Extracted entries:
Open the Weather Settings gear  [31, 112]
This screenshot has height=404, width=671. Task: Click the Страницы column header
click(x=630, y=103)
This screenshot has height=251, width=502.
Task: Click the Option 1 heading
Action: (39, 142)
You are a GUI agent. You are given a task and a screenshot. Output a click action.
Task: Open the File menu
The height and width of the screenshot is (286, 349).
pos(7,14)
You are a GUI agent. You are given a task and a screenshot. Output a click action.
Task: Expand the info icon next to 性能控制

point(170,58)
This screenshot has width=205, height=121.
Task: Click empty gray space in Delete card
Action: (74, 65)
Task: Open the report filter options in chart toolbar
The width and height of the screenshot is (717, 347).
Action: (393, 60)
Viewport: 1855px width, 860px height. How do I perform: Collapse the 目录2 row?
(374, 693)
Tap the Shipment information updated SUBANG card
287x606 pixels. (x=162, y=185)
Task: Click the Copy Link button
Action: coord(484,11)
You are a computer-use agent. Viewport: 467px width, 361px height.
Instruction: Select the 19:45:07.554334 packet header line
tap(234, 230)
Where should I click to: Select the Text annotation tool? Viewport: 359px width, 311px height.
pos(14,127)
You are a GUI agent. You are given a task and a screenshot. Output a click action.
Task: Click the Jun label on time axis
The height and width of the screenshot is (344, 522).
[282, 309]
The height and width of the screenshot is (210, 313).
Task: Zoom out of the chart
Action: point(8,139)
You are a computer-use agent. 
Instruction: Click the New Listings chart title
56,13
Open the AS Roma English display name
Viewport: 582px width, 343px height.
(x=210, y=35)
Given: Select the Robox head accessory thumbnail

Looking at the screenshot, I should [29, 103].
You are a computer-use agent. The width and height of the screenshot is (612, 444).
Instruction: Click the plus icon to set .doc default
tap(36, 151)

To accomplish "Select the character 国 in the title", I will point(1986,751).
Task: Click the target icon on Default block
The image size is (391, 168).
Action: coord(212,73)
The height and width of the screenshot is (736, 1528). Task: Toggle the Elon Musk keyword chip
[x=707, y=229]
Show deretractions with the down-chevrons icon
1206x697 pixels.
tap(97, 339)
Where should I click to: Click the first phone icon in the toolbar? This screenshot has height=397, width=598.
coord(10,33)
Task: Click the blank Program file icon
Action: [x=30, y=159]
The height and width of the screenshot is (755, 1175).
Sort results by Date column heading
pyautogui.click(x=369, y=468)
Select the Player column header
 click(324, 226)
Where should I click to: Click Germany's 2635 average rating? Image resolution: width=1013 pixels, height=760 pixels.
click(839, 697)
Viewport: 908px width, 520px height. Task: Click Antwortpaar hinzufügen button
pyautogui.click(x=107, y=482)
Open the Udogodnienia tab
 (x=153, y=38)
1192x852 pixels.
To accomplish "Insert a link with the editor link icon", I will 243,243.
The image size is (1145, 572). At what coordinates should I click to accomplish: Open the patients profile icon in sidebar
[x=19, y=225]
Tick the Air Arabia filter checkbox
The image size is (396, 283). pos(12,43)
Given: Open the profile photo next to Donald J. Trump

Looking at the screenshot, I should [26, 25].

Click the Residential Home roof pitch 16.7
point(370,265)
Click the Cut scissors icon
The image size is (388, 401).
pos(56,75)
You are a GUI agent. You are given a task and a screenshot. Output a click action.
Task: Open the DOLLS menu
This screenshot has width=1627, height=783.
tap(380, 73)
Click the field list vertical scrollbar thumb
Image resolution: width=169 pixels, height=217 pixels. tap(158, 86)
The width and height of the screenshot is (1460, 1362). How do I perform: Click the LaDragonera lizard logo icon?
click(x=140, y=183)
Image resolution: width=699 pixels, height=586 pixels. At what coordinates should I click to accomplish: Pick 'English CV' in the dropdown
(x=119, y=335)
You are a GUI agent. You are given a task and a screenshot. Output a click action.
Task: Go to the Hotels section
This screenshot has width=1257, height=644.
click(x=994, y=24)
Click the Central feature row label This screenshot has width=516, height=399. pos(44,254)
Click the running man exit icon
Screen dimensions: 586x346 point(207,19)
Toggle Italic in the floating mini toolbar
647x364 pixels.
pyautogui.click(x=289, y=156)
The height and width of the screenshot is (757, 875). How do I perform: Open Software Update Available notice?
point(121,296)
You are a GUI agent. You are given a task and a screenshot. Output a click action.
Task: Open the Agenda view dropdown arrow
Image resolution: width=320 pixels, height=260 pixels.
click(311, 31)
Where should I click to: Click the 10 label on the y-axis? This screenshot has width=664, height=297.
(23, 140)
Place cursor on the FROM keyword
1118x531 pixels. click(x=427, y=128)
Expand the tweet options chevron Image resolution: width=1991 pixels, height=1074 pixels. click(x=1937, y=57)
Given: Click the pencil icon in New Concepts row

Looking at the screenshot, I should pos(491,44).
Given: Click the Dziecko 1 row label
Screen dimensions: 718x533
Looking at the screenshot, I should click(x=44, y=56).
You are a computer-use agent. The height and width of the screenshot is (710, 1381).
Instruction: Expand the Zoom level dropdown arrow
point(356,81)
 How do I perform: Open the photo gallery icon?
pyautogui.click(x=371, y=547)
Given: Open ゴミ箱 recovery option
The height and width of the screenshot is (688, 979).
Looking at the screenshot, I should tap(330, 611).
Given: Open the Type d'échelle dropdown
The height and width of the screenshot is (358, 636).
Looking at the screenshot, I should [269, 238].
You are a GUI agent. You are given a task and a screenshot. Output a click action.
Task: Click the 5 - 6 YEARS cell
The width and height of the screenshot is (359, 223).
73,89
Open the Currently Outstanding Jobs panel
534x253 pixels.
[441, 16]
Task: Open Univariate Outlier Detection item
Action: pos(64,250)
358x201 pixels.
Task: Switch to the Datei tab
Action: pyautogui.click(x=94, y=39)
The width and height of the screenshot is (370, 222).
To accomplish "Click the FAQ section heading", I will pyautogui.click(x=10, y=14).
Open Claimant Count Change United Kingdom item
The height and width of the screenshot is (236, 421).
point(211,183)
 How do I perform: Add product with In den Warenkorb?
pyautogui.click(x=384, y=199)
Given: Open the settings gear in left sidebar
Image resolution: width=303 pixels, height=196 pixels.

Directions:
Reproduce every record, making sure each one stays exactly the same.

Solution to this exercise:
Open the Weather Settings gear  [31, 112]
This screenshot has height=404, width=671. Task: Click the Страницы column header
click(x=630, y=103)
This screenshot has height=251, width=502.
Task: Click the Option 1 heading
Action: (39, 142)
You are a GUI agent. You are given a task and a screenshot. Output a click action.
Task: Open the File menu
The height and width of the screenshot is (286, 349).
pos(7,14)
You are a GUI agent. You are given a task and a screenshot. Output a click action.
Task: Expand the info icon next to 性能控制

point(170,58)
This screenshot has width=205, height=121.
Task: Click empty gray space in Delete card
Action: (74, 65)
Task: Open the report filter options in chart toolbar
The width and height of the screenshot is (717, 347).
Action: (393, 60)
Viewport: 1855px width, 860px height. How do I perform: Collapse the 目录2 row?
(374, 693)
Tap the Shipment information updated SUBANG card
287x606 pixels. (x=162, y=185)
Task: Click the Copy Link button
Action: coord(484,11)
You are a computer-use agent. Viewport: 467px width, 361px height.
Instruction: Select the 19:45:07.554334 packet header line
tap(234, 230)
Where should I click to: Select the Text annotation tool? Viewport: 359px width, 311px height.
pos(14,127)
You are a GUI agent. You are given a task and a screenshot. Output a click action.
Task: Click the Jun label on time axis
The height and width of the screenshot is (344, 522).
[282, 309]
The height and width of the screenshot is (210, 313).
Task: Zoom out of the chart
Action: point(8,139)
You are a computer-use agent. 
Instruction: Click the New Listings chart title
56,13
Open the AS Roma English display name
Viewport: 582px width, 343px height.
(x=210, y=35)
Given: Select the Robox head accessory thumbnail

Looking at the screenshot, I should [29, 103].
You are a computer-use agent. The width and height of the screenshot is (612, 444).
Instruction: Click the plus icon to set .doc default
tap(36, 151)

To accomplish "Select the character 国 in the title", I will point(1986,751).
Task: Click the target icon on Default block
The image size is (391, 168).
Action: coord(212,73)
The height and width of the screenshot is (736, 1528). Task: Toggle the Elon Musk keyword chip
[x=707, y=229]
Show deretractions with the down-chevrons icon
1206x697 pixels.
tap(97, 339)
Where should I click to: Click the first phone icon in the toolbar? This screenshot has height=397, width=598.
coord(10,33)
Task: Click the blank Program file icon
Action: [x=30, y=159]
The height and width of the screenshot is (755, 1175).
Sort results by Date column heading
pyautogui.click(x=369, y=468)
Select the Player column header
 click(324, 226)
Where should I click to: Click Germany's 2635 average rating? Image resolution: width=1013 pixels, height=760 pixels.
click(839, 697)
Viewport: 908px width, 520px height. Task: Click Antwortpaar hinzufügen button
pyautogui.click(x=107, y=482)
Open the Udogodnienia tab
 (x=153, y=38)
1192x852 pixels.
To accomplish "Insert a link with the editor link icon", I will 243,243.
The image size is (1145, 572). At what coordinates should I click to accomplish: Open the patients profile icon in sidebar
[x=19, y=225]
Tick the Air Arabia filter checkbox
The image size is (396, 283). pos(12,43)
Given: Open the profile photo next to Donald J. Trump

Looking at the screenshot, I should [26, 25].

Click the Residential Home roof pitch 16.7
point(370,265)
Click the Cut scissors icon
The image size is (388, 401).
pos(56,75)
You are a GUI agent. You are given a task and a screenshot. Output a click action.
Task: Open the DOLLS menu
This screenshot has width=1627, height=783.
tap(380, 73)
Click the field list vertical scrollbar thumb
Image resolution: width=169 pixels, height=217 pixels. tap(158, 86)
The width and height of the screenshot is (1460, 1362). How do I perform: Click the LaDragonera lizard logo icon?
click(x=140, y=183)
Image resolution: width=699 pixels, height=586 pixels. At what coordinates should I click to accomplish: Pick 'English CV' in the dropdown
(x=119, y=335)
You are a GUI agent. You are given a task and a screenshot. Output a click action.
Task: Go to the Hotels section
This screenshot has width=1257, height=644.
click(x=994, y=24)
Click the Central feature row label This screenshot has width=516, height=399. pos(44,254)
Click the running man exit icon
Screen dimensions: 586x346 point(207,19)
Toggle Italic in the floating mini toolbar
647x364 pixels.
pyautogui.click(x=289, y=156)
The height and width of the screenshot is (757, 875). How do I perform: Open Software Update Available notice?
point(121,296)
You are a GUI agent. You are given a task and a screenshot. Output a click action.
Task: Open the Agenda view dropdown arrow
Image resolution: width=320 pixels, height=260 pixels.
click(311, 31)
Where should I click to: Click the 10 label on the y-axis? This screenshot has width=664, height=297.
(23, 140)
Place cursor on the FROM keyword
1118x531 pixels. click(x=427, y=128)
Expand the tweet options chevron Image resolution: width=1991 pixels, height=1074 pixels. click(x=1937, y=57)
Given: Click the pencil icon in New Concepts row

Looking at the screenshot, I should pos(491,44).
Given: Click the Dziecko 1 row label
Screen dimensions: 718x533
Looking at the screenshot, I should click(x=44, y=56).
You are a computer-use agent. The height and width of the screenshot is (710, 1381).
Instruction: Expand the Zoom level dropdown arrow
point(356,81)
 How do I perform: Open the photo gallery icon?
pyautogui.click(x=371, y=547)
Given: Open ゴミ箱 recovery option
The height and width of the screenshot is (688, 979).
Looking at the screenshot, I should tap(330, 611).
Given: Open the Type d'échelle dropdown
The height and width of the screenshot is (358, 636).
Looking at the screenshot, I should [269, 238].
You are a GUI agent. You are given a task and a screenshot. Output a click action.
Task: Click the 5 - 6 YEARS cell
The width and height of the screenshot is (359, 223).
73,89
Open the Currently Outstanding Jobs panel
534x253 pixels.
[441, 16]
Task: Open Univariate Outlier Detection item
Action: pos(64,250)
358x201 pixels.
Task: Switch to the Datei tab
Action: pyautogui.click(x=94, y=39)
The width and height of the screenshot is (370, 222).
To accomplish "Click the FAQ section heading", I will pyautogui.click(x=10, y=14).
Open Claimant Count Change United Kingdom item
The height and width of the screenshot is (236, 421).
point(211,183)
 How do I perform: Add product with In den Warenkorb?
pyautogui.click(x=384, y=199)
Given: Open the settings gear in left sidebar
Image resolution: width=303 pixels, height=196 pixels.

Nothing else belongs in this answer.